Can you help solve the plastics problem? The ‘Make Good’ project invites new ideas to combat plastic that is choking our oceans. Get involved by participating in a new design and innovation challenge that seeks to reverse our planet’s pollution problem.

We made plastic. We depend on it. Now we’re drowning in it. It pools in the farthest reaches of the ocean and collects on the slopes of the highest mountains; researchers have found it in whales’ bellies and in the groundwater reserves we tap for drinking.

Every day, about one megaton more is produced, enough to make almost 22 trillion water bottles—and more than 90 percent of that will never see the inside of a recycling plant.  

The question is – what can we do about it? How can we stop this ‘miracle material’ from drowning the planet?

National Geographic and global innovation consultancy R/GA believe that the next generation of changemakers may have the answer. Built on a firm belief that transformational ideas can come from anywhere, from anyone, the two organisations have joined forces to launch Make Good – a unique platform on a mission to accelerate design, technology, and innovation for a better world.

Tapping into Australia’s scientific and creativity community, the Make Good project is currently inviting Australians to put their best idea forward to defy plastic and reverse the harm it is inflicting on our oceans.
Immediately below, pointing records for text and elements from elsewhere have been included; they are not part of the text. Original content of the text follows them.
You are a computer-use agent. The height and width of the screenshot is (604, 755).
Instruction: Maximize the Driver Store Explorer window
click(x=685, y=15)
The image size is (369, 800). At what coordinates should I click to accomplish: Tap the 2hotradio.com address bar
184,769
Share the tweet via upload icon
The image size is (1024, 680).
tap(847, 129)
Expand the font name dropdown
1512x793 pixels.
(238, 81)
Applicants will be applying for a place at a Defy Plastic Innovation Lab, held during the first ever plastic-free Semi-Permanent Festival 2019 in Sydney (23rd – 25th May). Successful applicants will have the opportunity to work with leading experts, getting hands-on help during an intensive 3-day accelerator aimed at taking their idea to the next level.

“Much of Australia is made up of coastal communities where we find over 75% of marine debris is made of plastic,” says Drew Klonsky, Executive Director of Business Transformation at R/GA, “so it’s fitting that the first Make Good project should tackle an issue that is literally on our doorstep.”

How it works

The challenge is split into three entry tracks, each designed to address a different part of the plastic pollution problem. Individuals or teams are welcome to submit ideas for any or all of the three tracks.
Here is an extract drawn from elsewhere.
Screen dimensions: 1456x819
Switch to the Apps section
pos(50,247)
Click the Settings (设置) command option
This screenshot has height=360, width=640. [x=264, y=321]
The first track is a call to REDUCE our consumption of single-use plastics. How do we drive behaviour change at the consumer or business level to reduce the consumption of single-use plastic in our society? Applicants are encouraged to submit ideas that use technology and storytelling as part of their solution.

The second track asks for ideas that help REVIVE our coastlines and the ocean by physically removing plastic. While not a complete solution to the problem, ideas in this category should focus on targeting plastic at the point of entry, as well as removing plastic that’s already entered the ocean.

The third track taps innovators to REDESIGN plastic entirely. Applicants are encouraged to submit ideas that rethink the way single-use plastics are used in everyday products and services. Ideas should focus on exploring new material design or products and services enabled by zero waste business models.

Be The Change

“Together, our goal is to stimulate new ways of thinking and to support young changemakers whose ideas could help address the challenges they’ve been unlucky enough to inherit,” says Drew Klonsky.

“Big, complicated environmental issues like plastic pollution rarely have an obvious fix”, adds Sam Boynton, Senior Partnership Manager, National Geographic, “but we strongly believe that projects like Make Good can serve as a powerful means to identify, develop, and scale solutions that may otherwise have gone un-invented.”

Individuals or teams can submit their ideas until 15th May. A panel of experts from National Geographic and R/GA will select the strongest entries to take part in the Defy Plastic Innovation lab. One innovative solution will then be selected at the end of the 3-day lab for continued development in a Make Good mentorship program hosted at R/GA Sydney (applicants will retain all rights to IP).